▶ _TRY IT_: Set down, word for word, the stretch of the Nyaania Creek text starting at "It was originally" and ending at "Reserve Heritage Trail.".

[TEXT Boundary: Start]

Nyaania Creek is a creek in Western Australia. (Note: Nyaania was also a stopping place and locality name at , associated with the first route of the Eastern Railway between Bellevue and Mundaring in Western Australia.) It is a seasonal tributary that flows into the Helena River with a catchment that moves through a number of hills suburbs just east of the Darling Scarp. Its source is in Mahogany Creek, and it flows through Glen Forrest, Darlington, and Boya before meeting the Helena River at Helena Valley.

It was originally known as the Smiths Mill Brook on maps between 1902 and 1920. In the 1920s it became known as Nyaania Brook, and in 1945 it officially took the current name.

Its importance stems from the fact that it flows through private land for most of its length, linked to issues that affect watercourses in the Darling Scarp region:
- usages of herbicides and other contaminants that can become waterborne
- excess nutrients from fertilisers used in domestic gardens
- inappropriate exotic weeds that flourish in difficult to access locations

It has significant areas of reserves either adjacent, or within 100 m either side of its main creek bed. It runs in a number of places along what was rail reserve of the Eastern Railway – which is now the southern part of the Railway Reserve Heritage Trail.

==Upper reaches==
The creek is small in size and width and moves through numerous private properties.

The upper portion of the creek has the Strettle Road Reserve on its north side – which is at the west end of Mahogany Creek which although completely a regenerated plot of land following extensive firing and logging in the last hundred years is a significant reserve.

[TEXT Boundary: End]
[DATASET RECORDS Boundary: Start]

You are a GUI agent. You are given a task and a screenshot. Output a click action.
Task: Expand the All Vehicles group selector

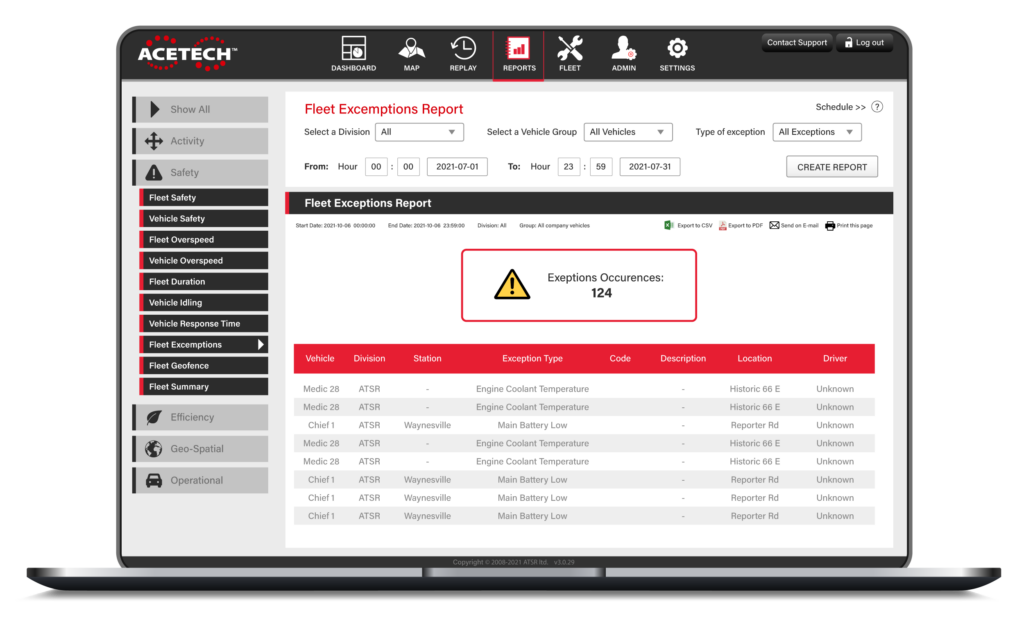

[DATASET RECORDS Boundary: End]
[DATASET RECORDS Boundary: Start]

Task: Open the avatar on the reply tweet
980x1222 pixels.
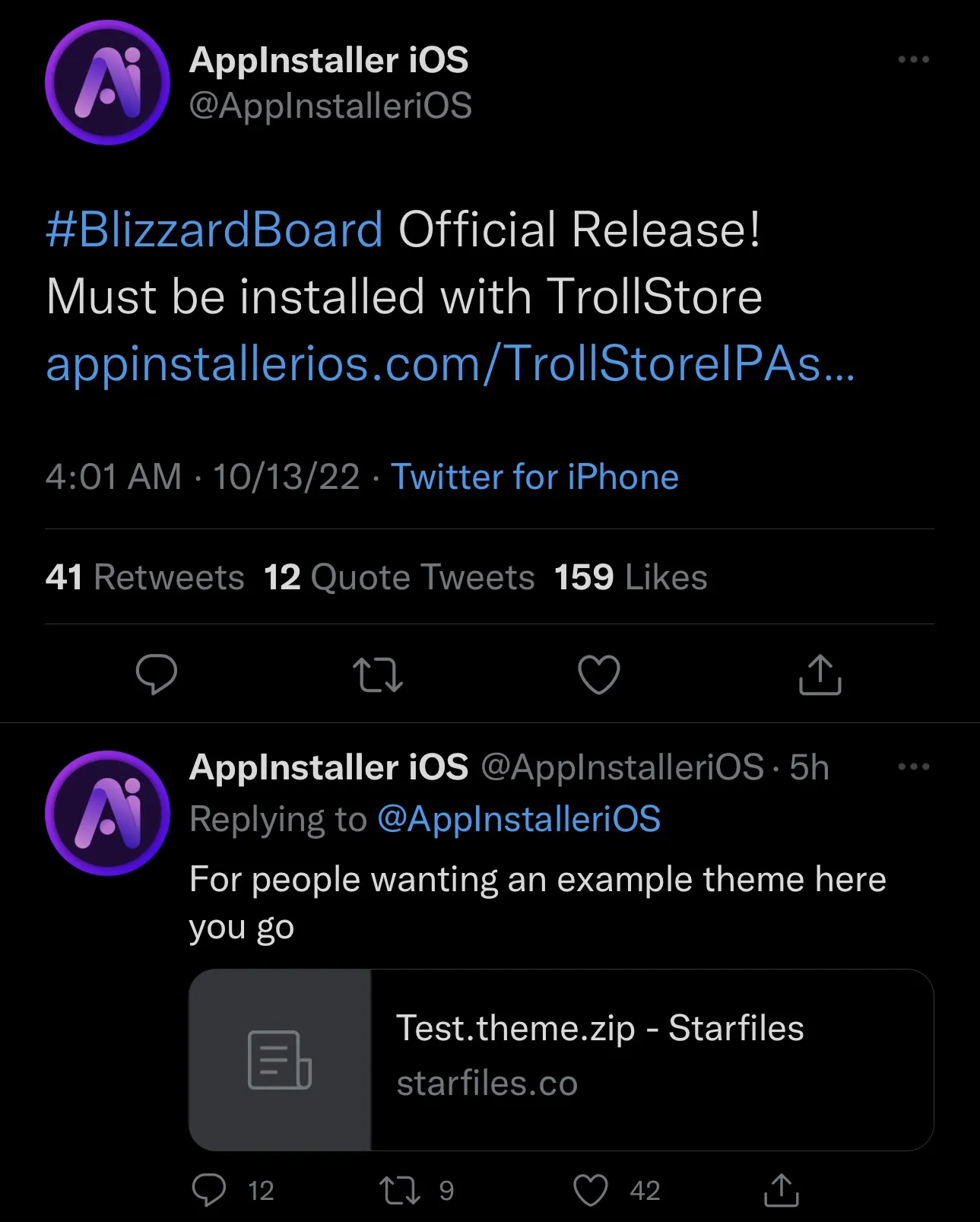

[DATASET RECORDS Boundary: End]
[DATASET RECORDS Boundary: Start]

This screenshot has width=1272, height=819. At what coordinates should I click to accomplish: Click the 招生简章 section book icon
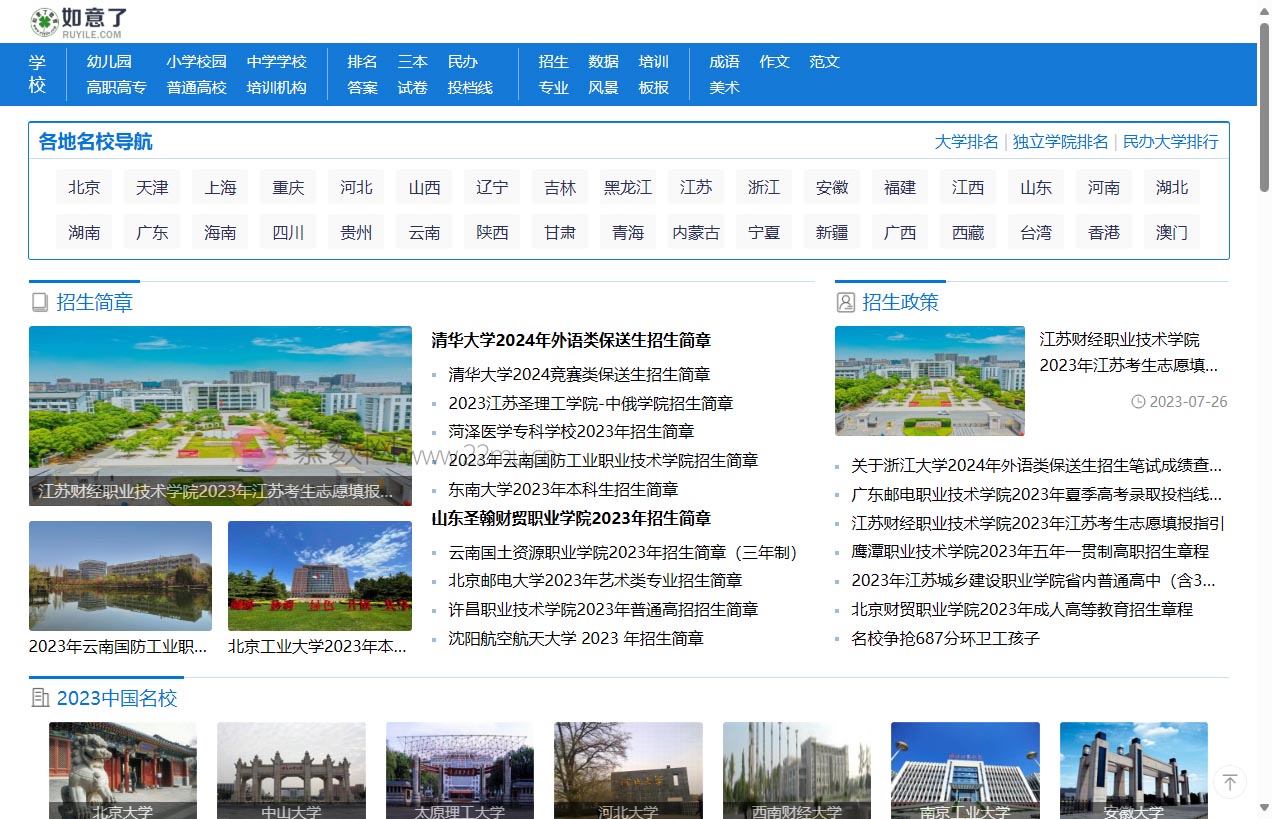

[DATASET RECORDS Boundary: End]

▶ _SOLUTION FOR THIS EXERCISE_:
It was originally known as the Smiths Mill Brook on maps between 1902 and 1920. In the 1920s it became known as Nyaania Brook, and in 1945 it officially took the current name.

Its importance stems from the fact that it flows through private land for most of its length, linked to issues that affect watercourses in the Darling Scarp region:
- usages of herbicides and other contaminants that can become waterborne
- excess nutrients from fertilisers used in domestic gardens
- inappropriate exotic weeds that flourish in difficult to access locations

It has significant areas of reserves either adjacent, or within 100 m either side of its main creek bed. It runs in a number of places along what was rail reserve of the Eastern Railway – which is now the southern part of the Railway Reserve Heritage Trail.